WFTV (channel 9) is a television station in Orlando, Florida, United States, affiliated with ABC. It is owned by Cox Media Group alongside independent station WRDQ (channel 27). Both stations share studios on East South Street (SR 15) in downtown Orlando, while WFTV's transmitter is located near Christmas, Florida.

The station's signal is relayed through a UHF digital translator on channel 19 in Deltona (transmitting from WNUE-FM's tower).

History
The station first signed on the air on February 1, 1958, under the callsign WLOF-TV (standing for "We Love Orlando, Florida"). It has been an ABC affiliate since the station's inception. For years, the station was owned by the Mid-Florida Television Corporation, which was a consortium of local investors. Channel 9 changed its callsign to the current WFTV in 1963. In 1984, the station was purchased by the SFN Companies. SFN in turn sold the station to Cox Broadcasting (now Cox Media Group) in 1985.

In 1987, WFTV announced that they would move from their original location on West Central Boulevard, to a new studio located at their present-day location.

Since July 2006, WFTV is seen on the co-owned Cox Communications cable system in Ocala (standard definition channel 9 and high definition channel 729) in addition to Gainesville's WCJB-TV. Ocala and Marion County are both part of the Orlando market.

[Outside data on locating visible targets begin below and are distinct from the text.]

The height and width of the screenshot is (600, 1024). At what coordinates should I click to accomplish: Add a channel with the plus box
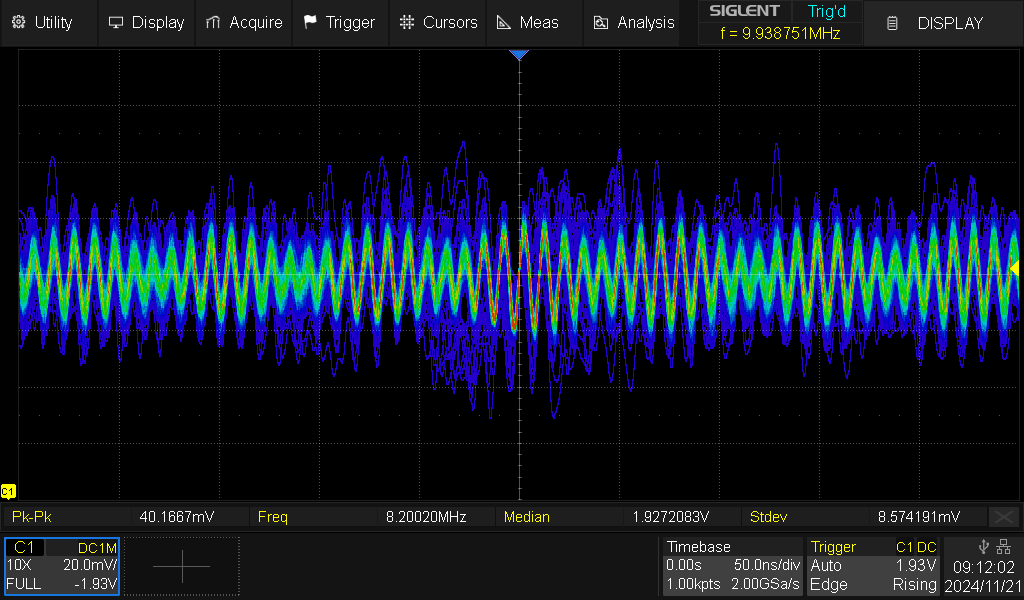[182, 566]
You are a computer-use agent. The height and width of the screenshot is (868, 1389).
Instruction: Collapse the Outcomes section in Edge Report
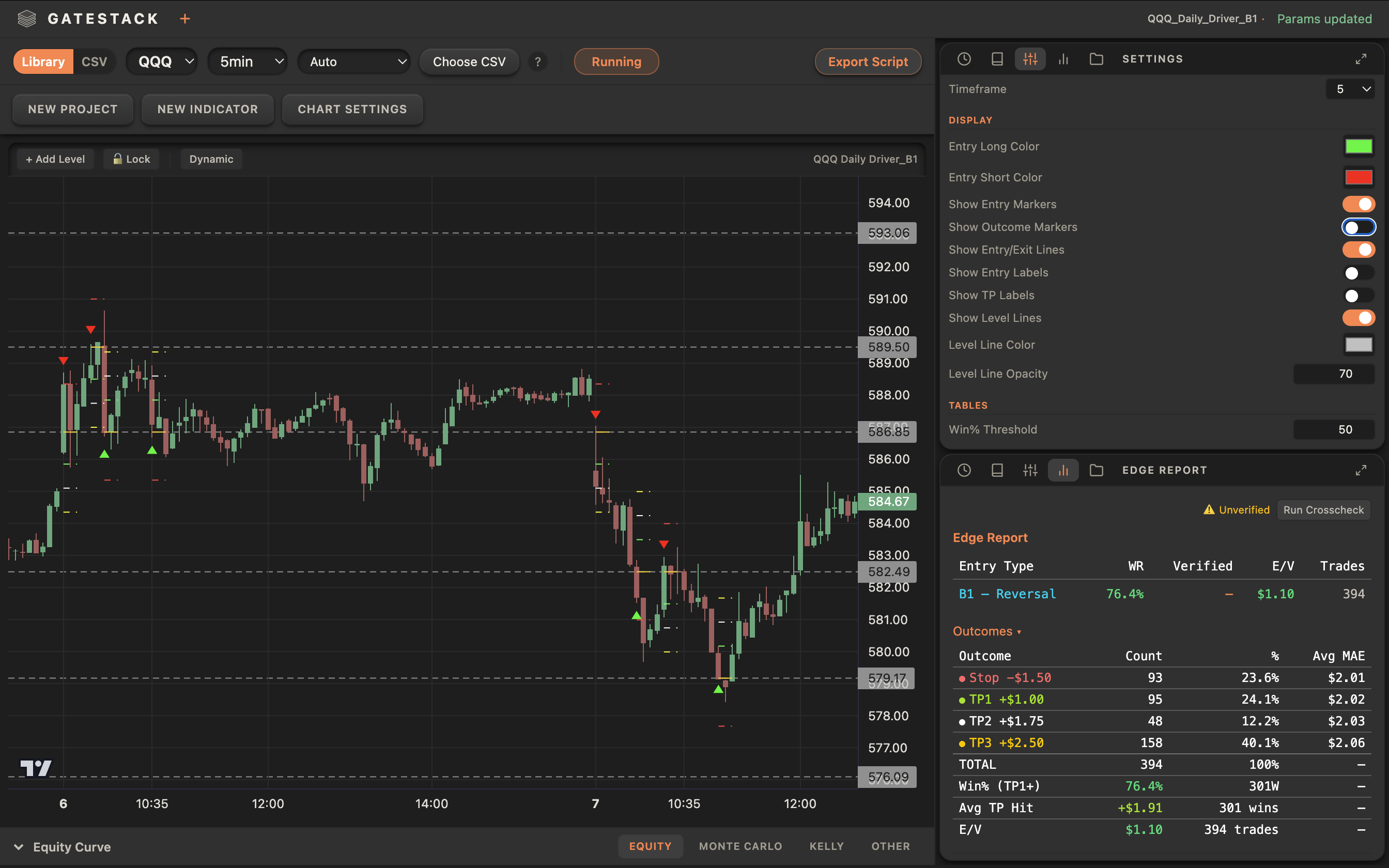coord(986,631)
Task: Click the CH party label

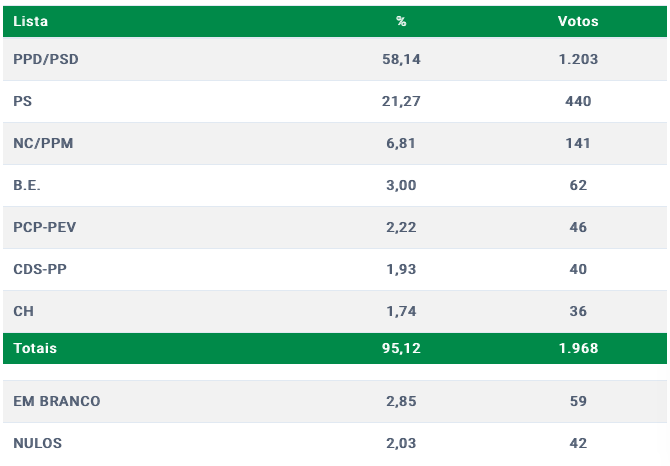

Prior to this, the Cox system in Ocala only offered WCJB due to contractual obligations even though that city is not in the same television market as Gainesville. To further complicate matters for viewers in the area of northwest Marion County, WNBW-DT, an NBC affiliate located in Gainesville and in operation since 2008, also identifies itself as channel 9, using that channel as its PSIP, though broadcasting on VHF channel 8 itself, as opposed to WFTV, which broadcasts on UHF channel 35, but also using a PSIP of 9. WNBW is not seen on the Cox or Spectrum systems serving Marion County.

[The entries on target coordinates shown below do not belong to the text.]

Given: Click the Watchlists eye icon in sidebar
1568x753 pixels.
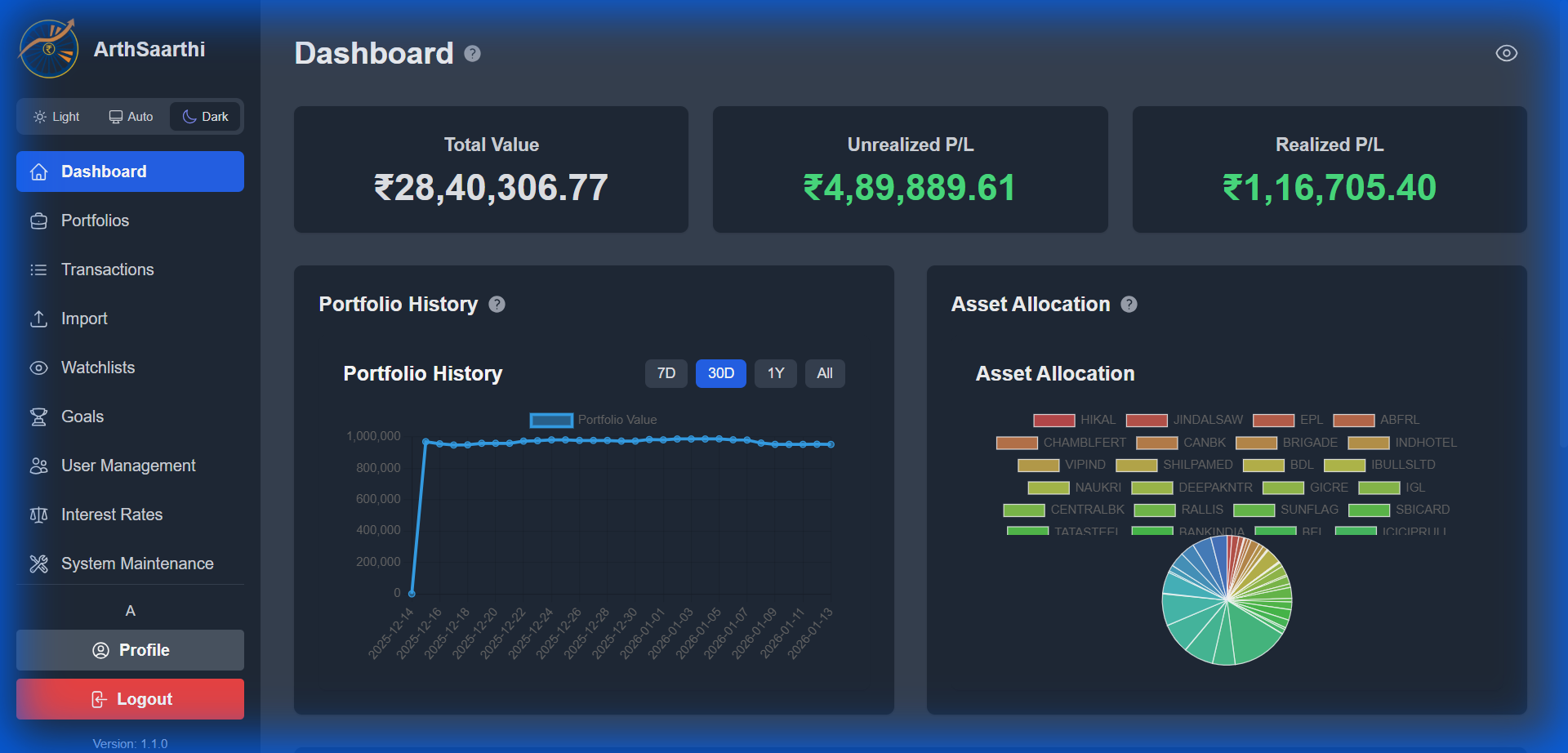Looking at the screenshot, I should coord(38,368).
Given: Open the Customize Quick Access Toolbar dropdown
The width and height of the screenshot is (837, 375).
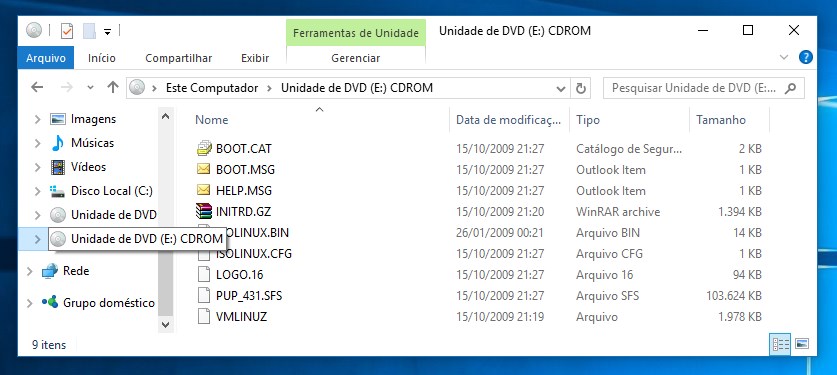Looking at the screenshot, I should pyautogui.click(x=107, y=32).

On July 24, 2018, Cox Enterprises announced that it was "exploring strategic options" for Cox Media Group's television stations, including WFTV, which the company said could involve "partnering or merging these stations into a larger TV company." Cox Media Group's president, Kim Guthrie, subsequently clarified to trade publication Radio & Television Business Report that the company was solely seeking "a merger or partnership" and not an outright sale of the television stations.

In February 2019, it was announced that Apollo Global Management would acquire Cox Media Group and Northwest Broadcasting's stations. Although the group planned to operate under the name Terrier Media, it was later announced in June 2019 that Apollo would also acquire Cox's radio and advertising businesses, and retain the Cox Media Group name. The sale was completed on December 17, 2019.

Programming

Syndicated programming
As of September 2022, syndicated programming on the station includes Family Feud, Hot Bench, iCrime, Wheel of Fortune, and Jeopardy!.

Past programming preemptions and deferrals

In the 1970s, WFTV preempted the ABC Sunday morning cartoon rerun lineup, which many affiliates also did not run. Until the $20,000 Pyramid moved to the noon slot, WFTV chose to not run whatever show ABC had on at noon on weekdays in order to run a local newscast; after Pyramid was moved to that slot, WFTV ran it earlier in the morning and a day behind. In May 1975, the station controversially preempted the Emmy Award-winning made-for-TV movie A Moon for the Misbegotten, due to the film's adult language. In 1978, Mork & Mindy was rescheduled by the station to air on Sunday afternoons, but was cleared to air in prime time after a few weeks. From the mid-1970s through the early-1980s, WFTV preempted the soap opera The Edge of Night, which was preempted by many other ABC affiliates as well (though the station did air the network's Afterschool Specials) . From 1985 to the early 1990s, WFTV ran only half of the shows ABC put in the 11 a.m. to noon slot. From 1994 to 1996, the station did not air ABC's weekday morning programs at 11 (The Home Show and Mike and Maty). The station began to carry such programming overnights starting in 1996, though WFTV did not start to air it in its proper timeslot until The View debuted in 1997. WFTV ran the entire Saturday morning cartoon lineup from ABC until 1990, when it began preempting two hours of the lineup in favor of a morning newscast. In 1993, WFTV expanded the newscast to three hours and dropped the entire Saturday morning ABC cartoon lineup, adding syndicated programming. In 1996, an hour of ABC cartoons was restored on Sunday mornings and another hour was restored to Saturday mornings early in 1997. In the fall of 1997, WFTV began to carry two hours of the lineup that were under the One Saturday Morning banner. In 1999, the station increased the amount of Saturday morning cartoons from ABC to three hours and increased it to four hours in 2002.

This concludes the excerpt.